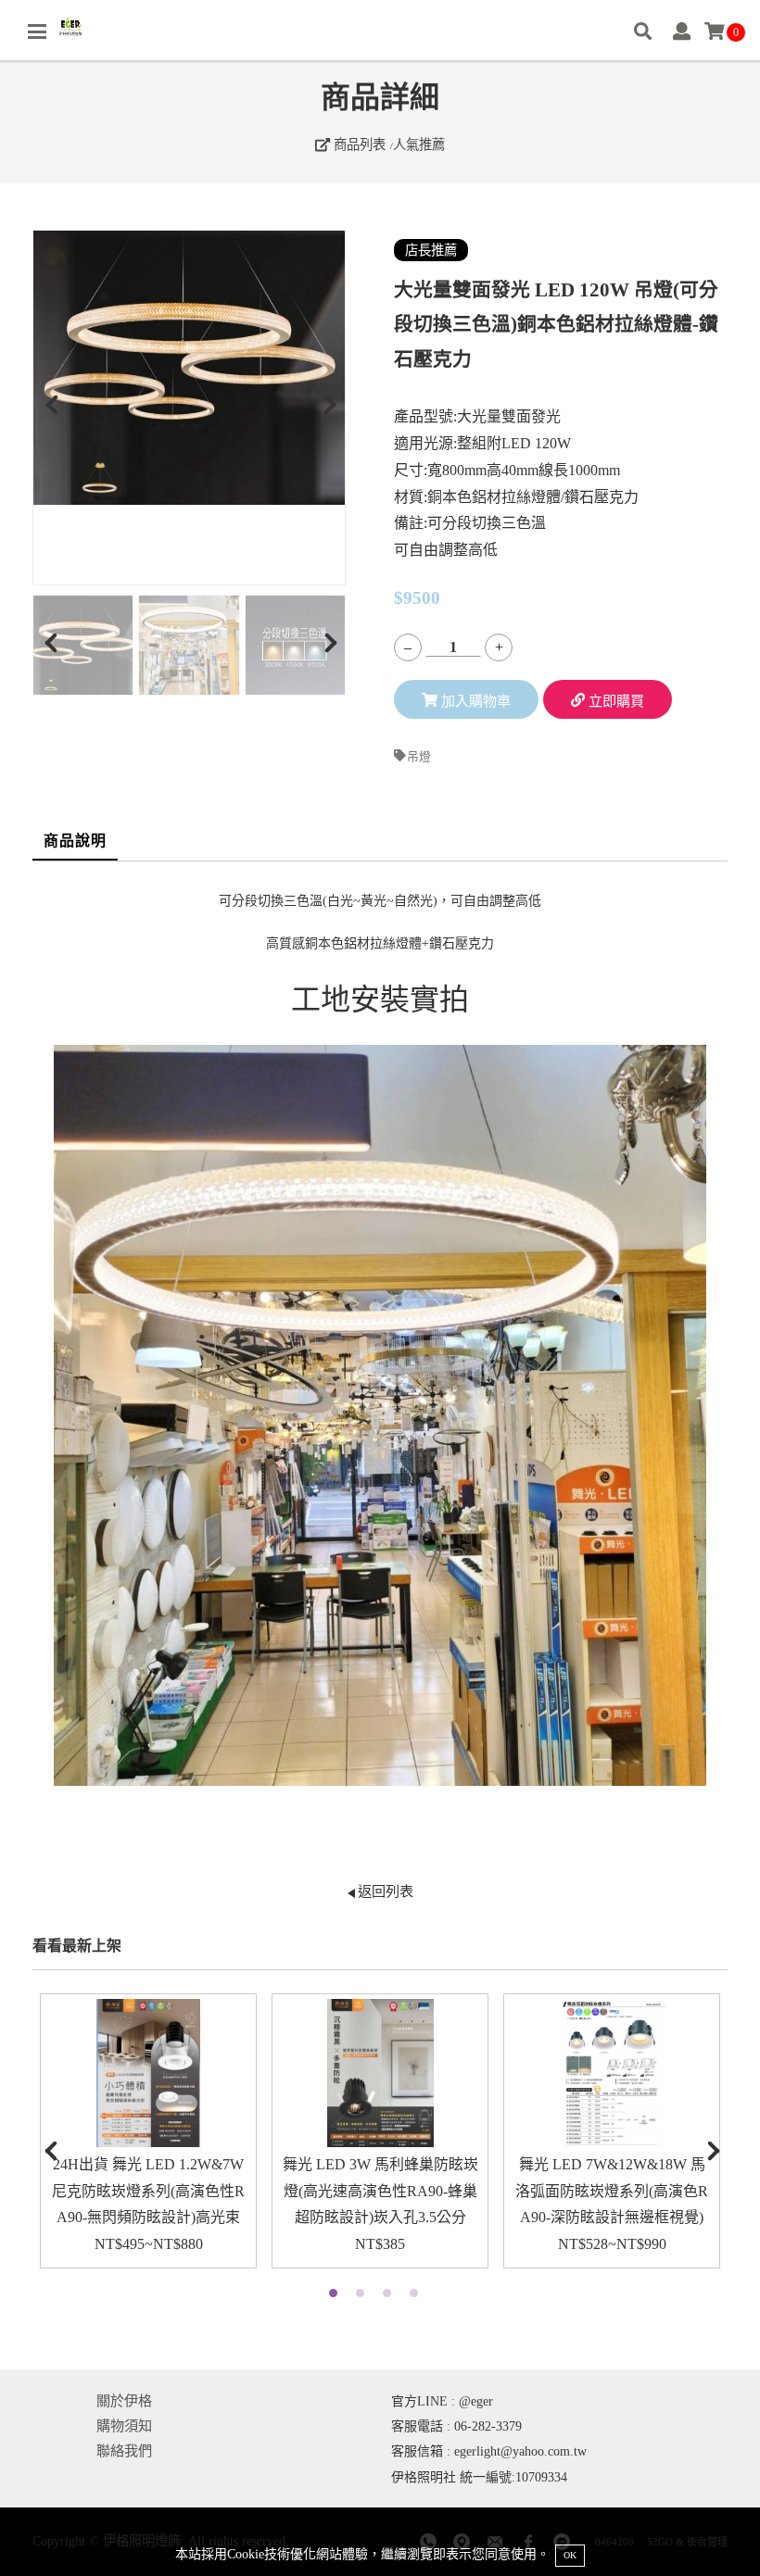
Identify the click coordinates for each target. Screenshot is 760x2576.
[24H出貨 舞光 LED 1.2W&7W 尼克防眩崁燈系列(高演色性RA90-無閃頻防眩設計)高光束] (148, 2073)
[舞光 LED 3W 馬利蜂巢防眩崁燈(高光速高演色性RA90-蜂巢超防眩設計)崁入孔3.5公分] (380, 2073)
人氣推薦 (419, 144)
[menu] (37, 32)
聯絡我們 (124, 2450)
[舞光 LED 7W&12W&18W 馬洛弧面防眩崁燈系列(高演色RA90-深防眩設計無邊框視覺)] (611, 2073)
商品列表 (358, 144)
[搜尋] (643, 33)
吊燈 (419, 756)
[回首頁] (71, 28)
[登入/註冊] (681, 33)
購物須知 (124, 2425)
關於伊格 (124, 2400)
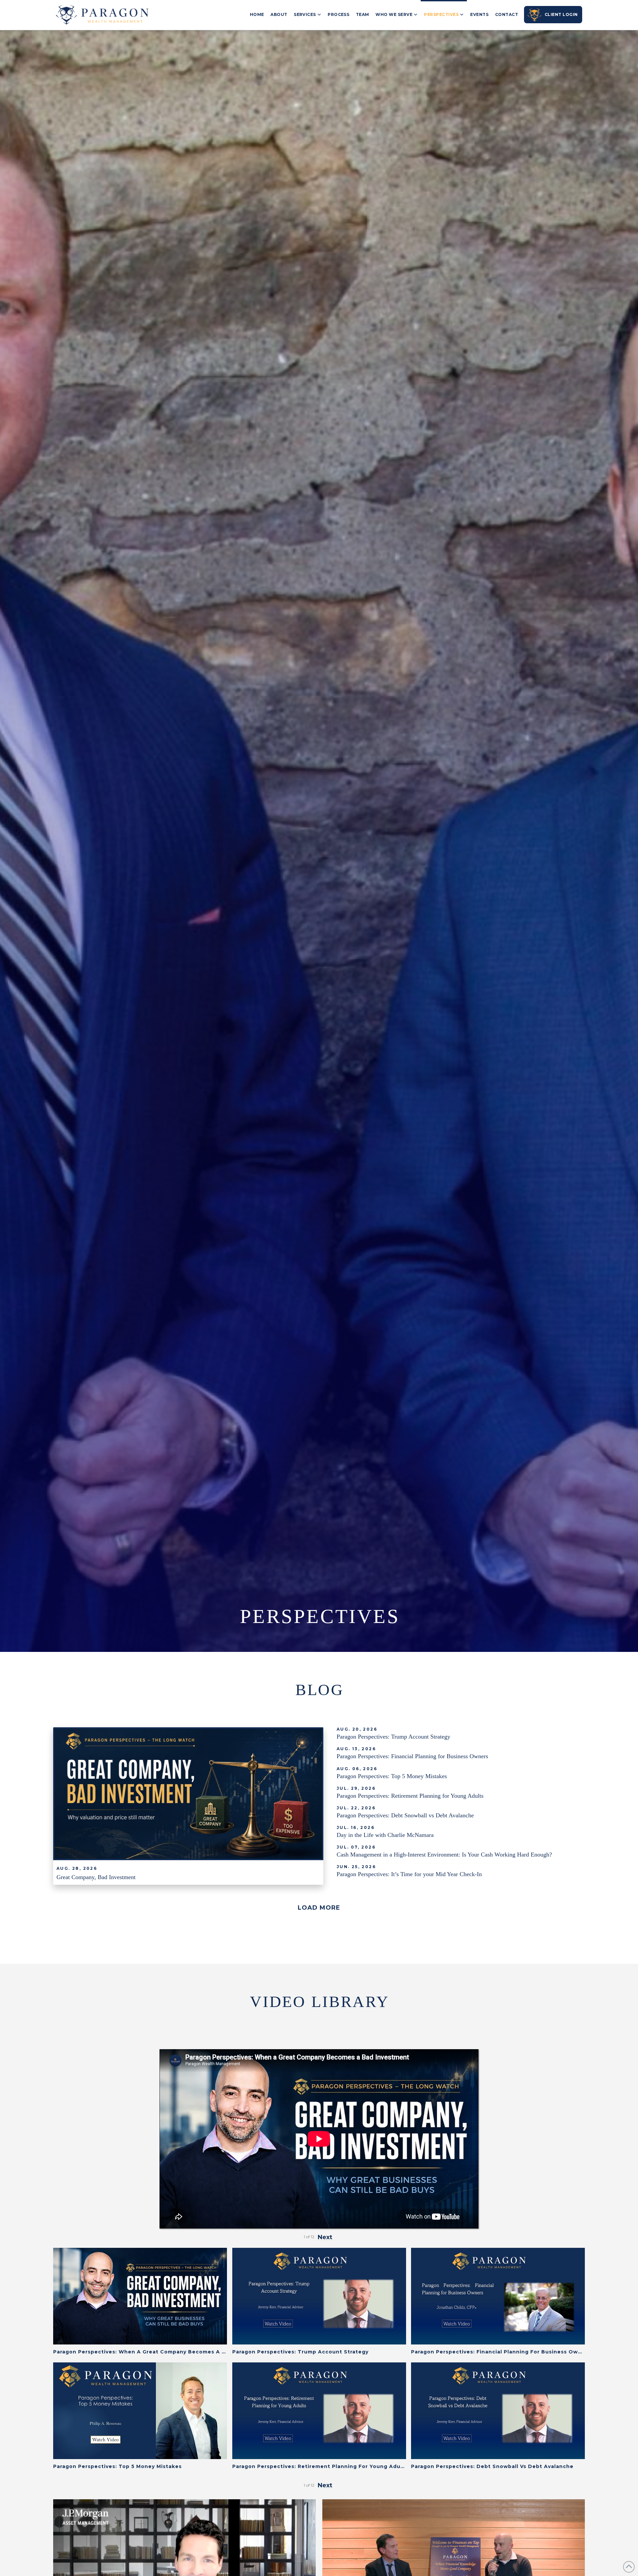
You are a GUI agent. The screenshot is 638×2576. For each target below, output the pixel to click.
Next (325, 2485)
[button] (319, 1907)
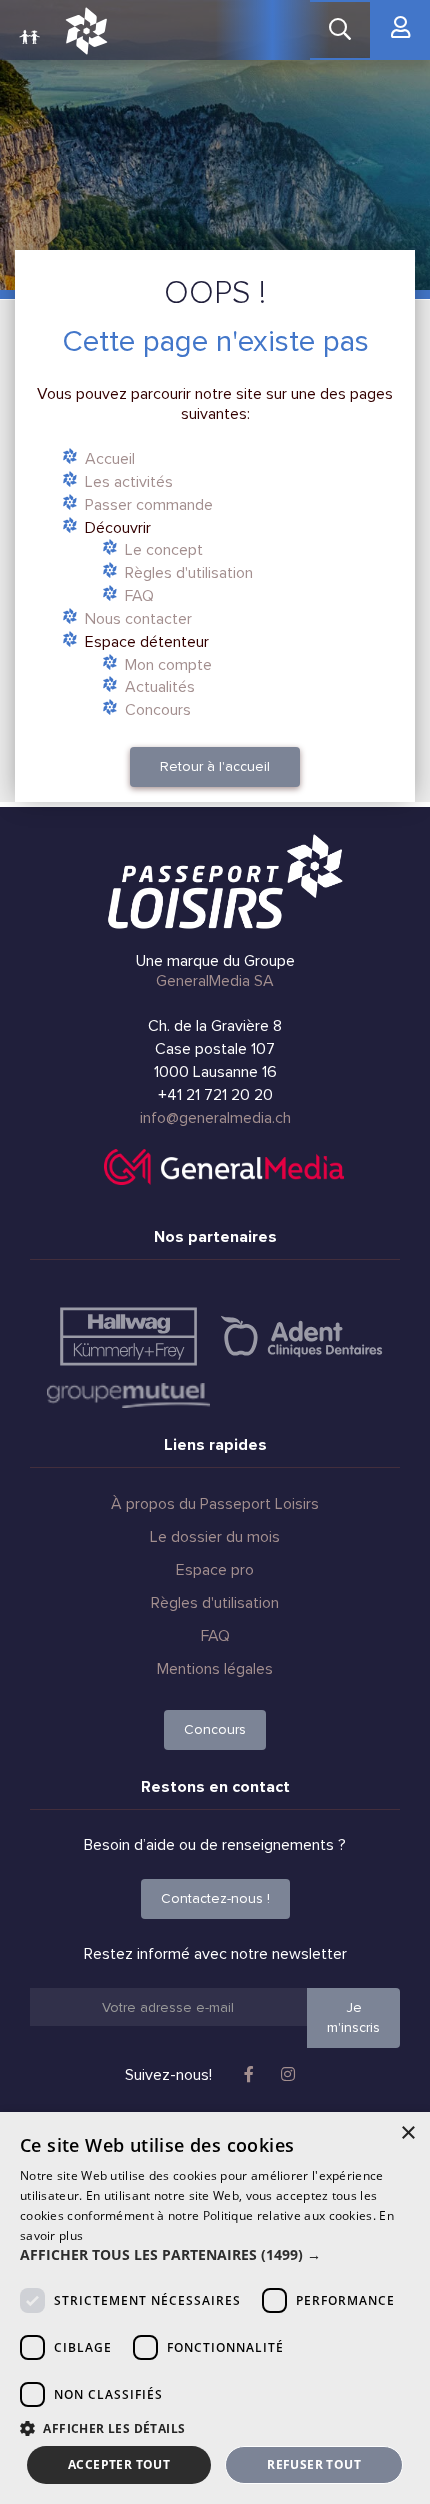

Aim of the task
Look through the data above for the string "target" and copy every line where it appears.

Response to the task
Identify the click coordinates for each target. Screenshot is 760x2576.
You are a GUI agent. The screenshot is 638×2576. For each target below, output the pixel to click.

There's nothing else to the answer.